On Monday, Maryland’s Department of Natural Resources released an update to the 2018 oyster stock assessment that showed the number of market-size oysters (larger than three inches) in 2020 was about 400 million, compared to approximately 300 million in 2018.
The increase in the market-size oyster population reflects the growth of the above average number of juvenile oysters and spat that were in the Bay in 2016 and 2017.
However, the Chesapeake Bay Foundation (CBF) is concerned the increase in market-size oysters may be temporary because the estimated number of oysters less than one year old is the sixth lowest recorded since 1999—about 275 million oysters.

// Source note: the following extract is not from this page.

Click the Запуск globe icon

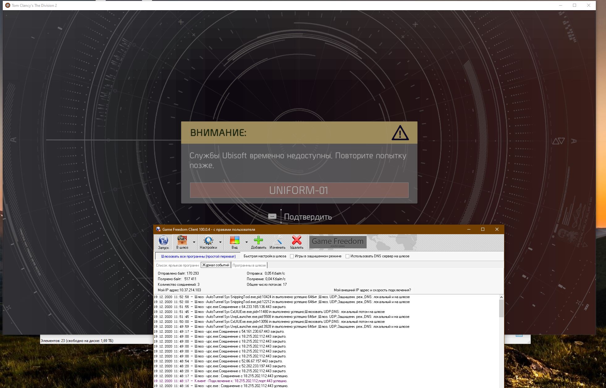point(163,240)
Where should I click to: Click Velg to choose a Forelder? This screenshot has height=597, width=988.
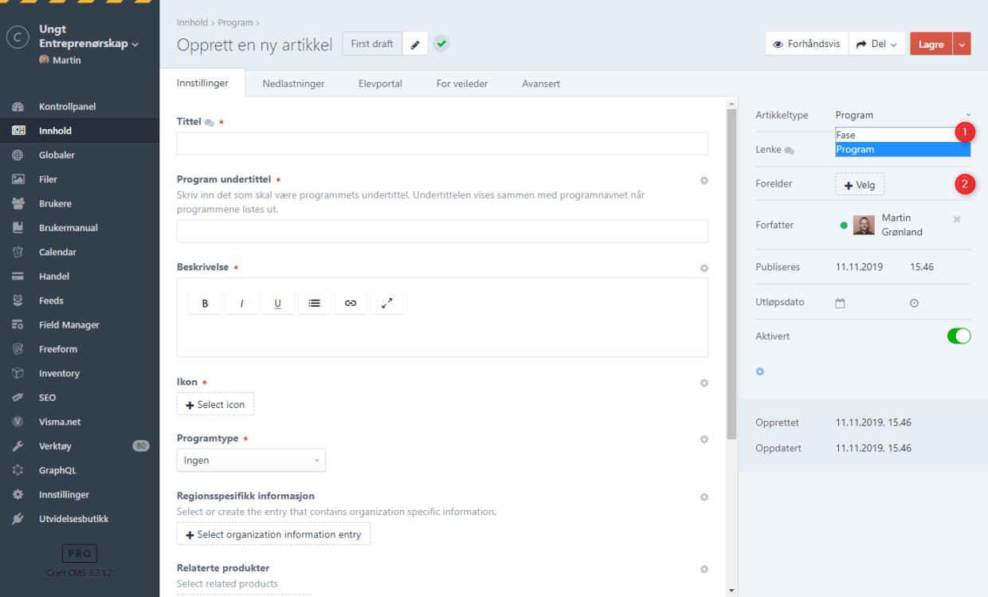860,185
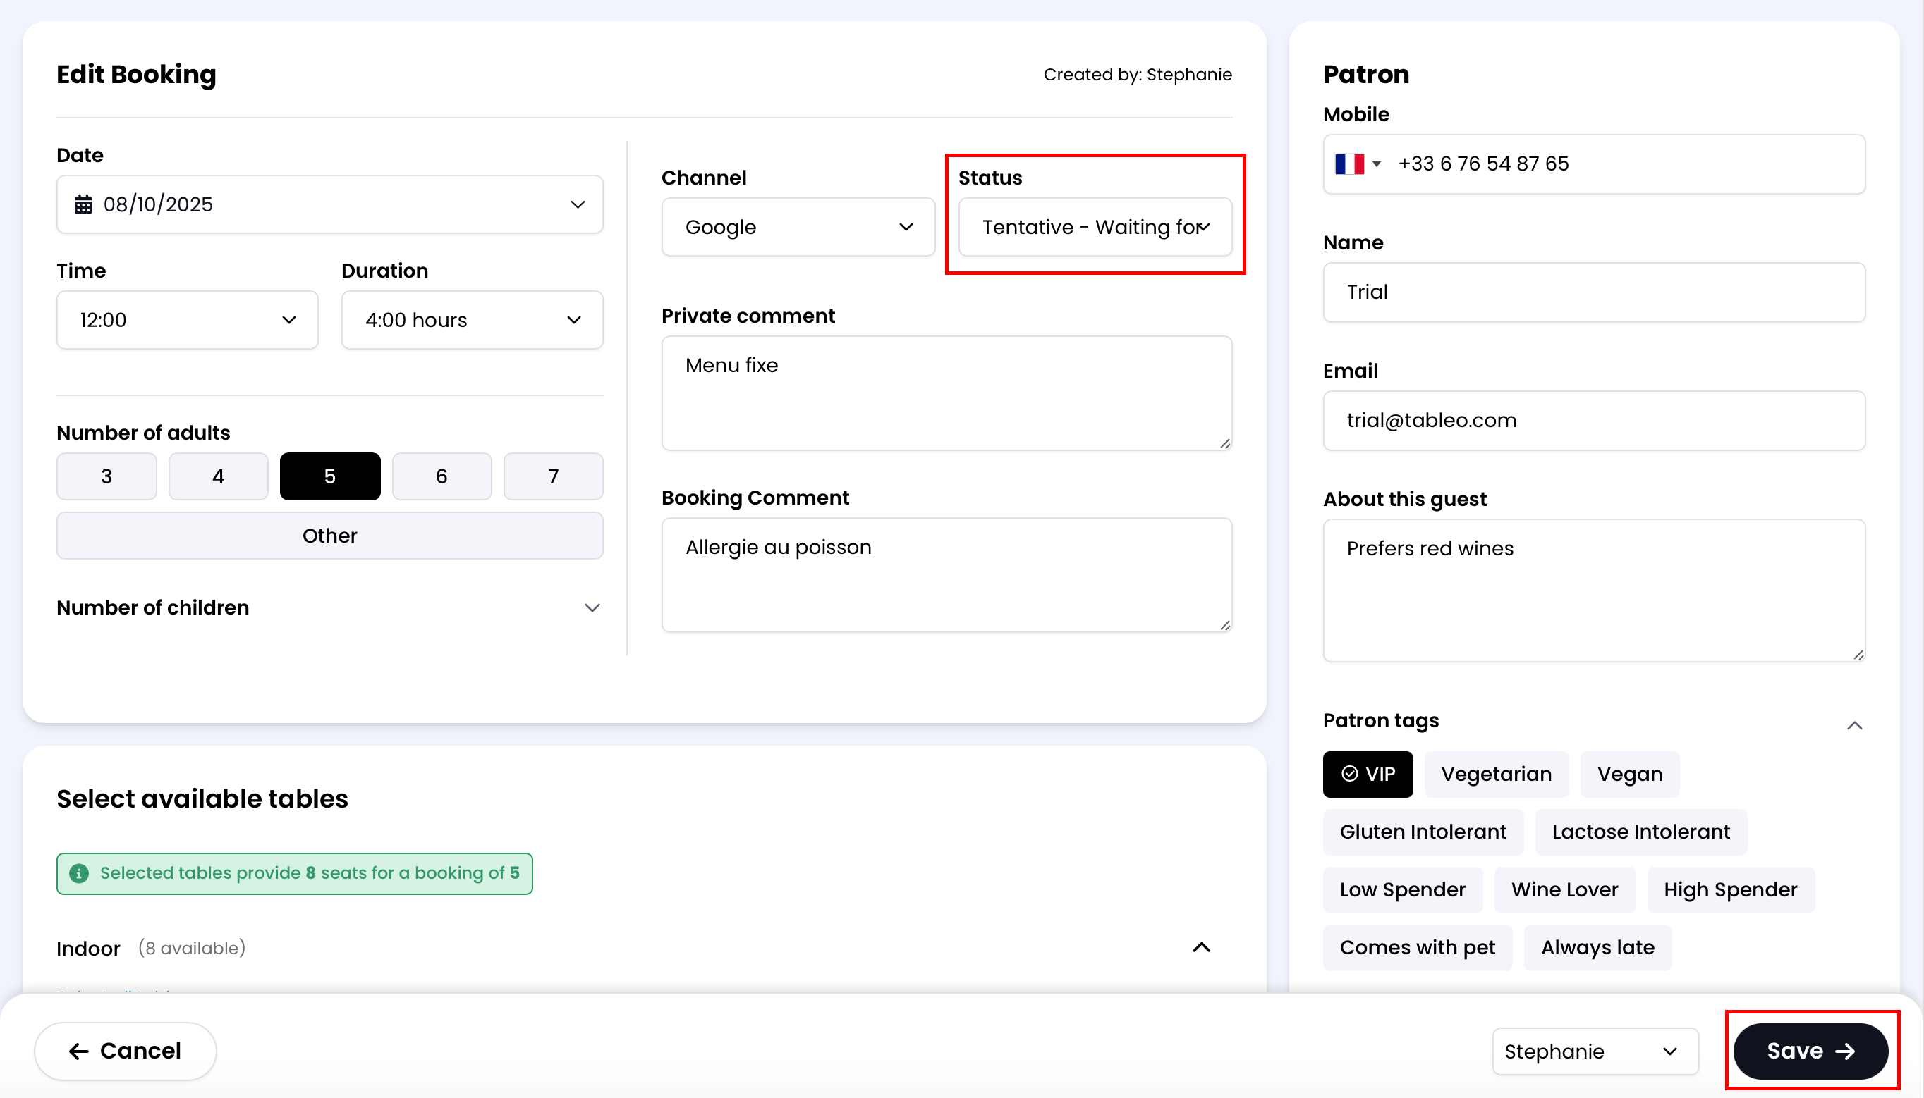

Changes made last year by Maryland’s Department of Natural Resources (DNR) to control fishing effort —decreasing bushel limits and eliminating a day from watermen’s workweek—did not reduce the number of oysters harvested. Watermen harvested about 270,000 bushels of oysters in the 2019-2020 season compared to 137,000 bushels in a rain-soaked 2018-2019 season. In fact, at certain points in the 2019-2020 season, the harvest outpaced market demand leading to seafood dealers not buying oysters, according to DNR.
DNR is scheduled to announce any changes to oyster fishery regulations on July 1, which is also when it plans to release the full report on the oyster stock assessment update.
In response to the stock assessment update, CBF’s Maryland Fisheries Scientist Allison Colden issued the following statement:
“While watermen enjoyed a robust harvest this past season, the below average numbers of spat recorded in the new assessment suggest that harvest increases are not permanent. The reality remains that oysters in the Bay are at perilously low levels compared to historic populations.
“We’re encouraged by DNR’s work to update the oyster stock assessment with new data. The stock assessment update provides critical insights to inform the responsible management of Maryland’s oyster fishery. We urge DNR to carefully weigh options for the 2020-2021 harvest season given these findings.
“The state must carefully balance the economic desire to harvest more oysters with the environmental benefit that oysters provide thanks to their natural ability to filter water and create habitat.”